Cholera, an acute diarrheal illness, causes 3-5 million cases and over 100,000 deaths worldwide each year, particularly in resource poor settings. Areas of humanitarian crises are often associated with cholera outbreaks due a breakdown in access to clean water. The mainstay of cholera treatment is oral rehydration, a potentially life-saving intervention, while the best long-term prevention strategy is to improve access to clean water and improved sanitation, infrastructure modifications that can take years to implement. To slow the spread of cholera, particularly in the setting of emerging outbreaks, in 2013 the WHO began stockpiling oral killed vaccines for use in reactive vaccination campaigns. This strategy is demonstrating efficacy; however, one of its limitations is that post-vaccination, it takes 2 weeks to develop protective immunity. Thus, interventions that provide protection during this window are needed. Here, as a stopgap measure to address this issue, we propose to develop designer variants of the probiotic Escherichia coli Nissle 1917 (EcN) that we have equipped with a protein delivery system (T3EcN) to secrete relevant therapeutics into the gastrointestinal lumen of at risk individuals. Interestingly, prior infection with cholera provides protection for ~5 years and humans infected with cholera have been found to primarily generate antibodies that target and block the activity of the two cholera toxin subunits (CTA and CTB), sialidase and the O-specific polysaccharide (OSP) moiety of its LPS. These observations strongly suggest that probiotic-mediated deposition of agents that block the activity of these virulence factors, i.e., single domain antibodies (aka VHH), should also act to prevent the development of cholera. Here, in Aim 1, we propose to identify and develop heterodimers of VHH that neutralize OSP, CTB and Sia. These heterodimers will be engineered to be recognized as secreted proteins by T3EcN, a variant of EcN that encodes a modified type III secretion system, which secretes proteins into its surrounding rather than into host cells.
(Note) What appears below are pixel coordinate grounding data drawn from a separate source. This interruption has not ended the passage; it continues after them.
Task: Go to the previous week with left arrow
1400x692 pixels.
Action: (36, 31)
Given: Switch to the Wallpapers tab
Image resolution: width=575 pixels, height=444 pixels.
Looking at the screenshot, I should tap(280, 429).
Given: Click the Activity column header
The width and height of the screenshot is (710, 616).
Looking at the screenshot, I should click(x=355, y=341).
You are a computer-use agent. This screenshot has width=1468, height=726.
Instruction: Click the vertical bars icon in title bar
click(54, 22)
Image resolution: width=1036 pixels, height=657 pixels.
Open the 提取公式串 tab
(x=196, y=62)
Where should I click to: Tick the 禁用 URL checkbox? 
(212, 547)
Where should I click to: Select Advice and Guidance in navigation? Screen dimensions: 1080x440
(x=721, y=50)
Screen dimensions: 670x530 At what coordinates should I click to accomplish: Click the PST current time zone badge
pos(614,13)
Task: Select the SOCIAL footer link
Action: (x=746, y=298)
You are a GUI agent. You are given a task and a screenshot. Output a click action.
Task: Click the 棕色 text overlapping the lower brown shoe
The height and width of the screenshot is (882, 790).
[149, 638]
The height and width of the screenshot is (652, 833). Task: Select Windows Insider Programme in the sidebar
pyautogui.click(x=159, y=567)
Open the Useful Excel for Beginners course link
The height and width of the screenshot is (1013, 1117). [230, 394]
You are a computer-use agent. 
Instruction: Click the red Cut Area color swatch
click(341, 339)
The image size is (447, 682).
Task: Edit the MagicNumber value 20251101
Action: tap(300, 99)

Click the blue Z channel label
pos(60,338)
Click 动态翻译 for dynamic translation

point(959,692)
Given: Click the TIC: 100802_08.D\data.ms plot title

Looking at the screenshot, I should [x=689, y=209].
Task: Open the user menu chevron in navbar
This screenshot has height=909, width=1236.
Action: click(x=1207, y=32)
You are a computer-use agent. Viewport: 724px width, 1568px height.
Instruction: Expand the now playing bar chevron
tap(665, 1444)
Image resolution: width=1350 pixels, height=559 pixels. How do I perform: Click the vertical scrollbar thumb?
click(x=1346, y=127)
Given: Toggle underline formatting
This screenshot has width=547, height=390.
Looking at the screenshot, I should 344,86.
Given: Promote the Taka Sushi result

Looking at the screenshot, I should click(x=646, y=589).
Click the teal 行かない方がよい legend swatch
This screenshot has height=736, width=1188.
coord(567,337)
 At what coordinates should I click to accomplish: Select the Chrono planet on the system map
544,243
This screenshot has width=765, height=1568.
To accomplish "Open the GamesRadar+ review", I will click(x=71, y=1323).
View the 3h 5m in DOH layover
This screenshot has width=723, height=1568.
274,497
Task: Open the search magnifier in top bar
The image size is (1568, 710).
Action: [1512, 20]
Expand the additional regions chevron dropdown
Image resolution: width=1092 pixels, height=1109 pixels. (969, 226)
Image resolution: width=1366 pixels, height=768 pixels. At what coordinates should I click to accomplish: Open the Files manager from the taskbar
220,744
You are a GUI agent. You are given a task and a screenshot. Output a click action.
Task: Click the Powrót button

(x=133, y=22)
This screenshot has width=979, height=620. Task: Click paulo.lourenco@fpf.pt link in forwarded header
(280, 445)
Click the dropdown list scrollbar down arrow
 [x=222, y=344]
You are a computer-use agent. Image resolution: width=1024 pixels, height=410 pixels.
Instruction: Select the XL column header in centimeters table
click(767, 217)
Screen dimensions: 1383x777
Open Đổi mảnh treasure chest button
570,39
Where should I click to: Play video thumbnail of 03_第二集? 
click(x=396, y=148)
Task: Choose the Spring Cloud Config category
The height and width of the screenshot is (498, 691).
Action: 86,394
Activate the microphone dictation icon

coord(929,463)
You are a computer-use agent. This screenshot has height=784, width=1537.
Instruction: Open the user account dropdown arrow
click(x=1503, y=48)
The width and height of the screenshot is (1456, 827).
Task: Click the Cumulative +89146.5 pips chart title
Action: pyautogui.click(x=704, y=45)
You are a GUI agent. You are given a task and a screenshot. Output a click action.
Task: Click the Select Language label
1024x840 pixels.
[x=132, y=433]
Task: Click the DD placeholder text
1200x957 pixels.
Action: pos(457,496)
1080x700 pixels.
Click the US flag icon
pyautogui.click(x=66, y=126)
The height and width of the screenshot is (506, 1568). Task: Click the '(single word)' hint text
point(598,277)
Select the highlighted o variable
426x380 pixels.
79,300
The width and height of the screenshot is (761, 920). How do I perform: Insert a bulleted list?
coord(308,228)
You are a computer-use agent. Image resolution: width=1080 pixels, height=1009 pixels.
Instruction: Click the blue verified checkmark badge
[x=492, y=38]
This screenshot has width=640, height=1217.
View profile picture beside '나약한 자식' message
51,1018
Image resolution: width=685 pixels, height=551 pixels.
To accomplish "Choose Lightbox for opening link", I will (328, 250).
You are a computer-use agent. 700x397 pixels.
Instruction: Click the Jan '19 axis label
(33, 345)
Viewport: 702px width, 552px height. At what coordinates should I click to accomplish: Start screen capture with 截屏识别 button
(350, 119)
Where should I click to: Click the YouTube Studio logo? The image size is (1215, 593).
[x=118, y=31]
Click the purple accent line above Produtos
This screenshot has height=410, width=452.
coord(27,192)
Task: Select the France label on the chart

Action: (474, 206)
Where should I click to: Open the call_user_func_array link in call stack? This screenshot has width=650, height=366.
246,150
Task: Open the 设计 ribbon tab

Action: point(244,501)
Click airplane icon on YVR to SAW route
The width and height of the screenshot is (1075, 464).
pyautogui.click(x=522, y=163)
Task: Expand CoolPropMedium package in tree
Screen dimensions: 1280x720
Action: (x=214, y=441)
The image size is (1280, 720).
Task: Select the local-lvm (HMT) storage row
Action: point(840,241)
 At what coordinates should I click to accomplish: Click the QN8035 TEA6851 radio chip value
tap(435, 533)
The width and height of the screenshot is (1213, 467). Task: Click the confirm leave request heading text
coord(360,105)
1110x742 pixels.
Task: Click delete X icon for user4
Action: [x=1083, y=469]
In Aim 2, using the well-established mouse neonatal cholera model, we will investigate the ability of T3EcN that secrete these VHH to block the development of cholera as well as the deposition of cholera into intestinal epithelial cells. These exploratory studies have the potential to lead to the development of a new low-cost intervention to stem the spread of emerging cholera epidemics.
Reactive vaccination is emerging as an effective strategy to stem the spread of cholera epidemics. However, post-vaccination it takes two-weeks for immunized individuals to mount an effective protective immune response. Here, as a stopgap measure to prevent the acquisition of an infection during this period, we propose to develop single domain antibody-secreting designer probiotics that block cholera the activity of essential Vibrio cholerae virulence determinants.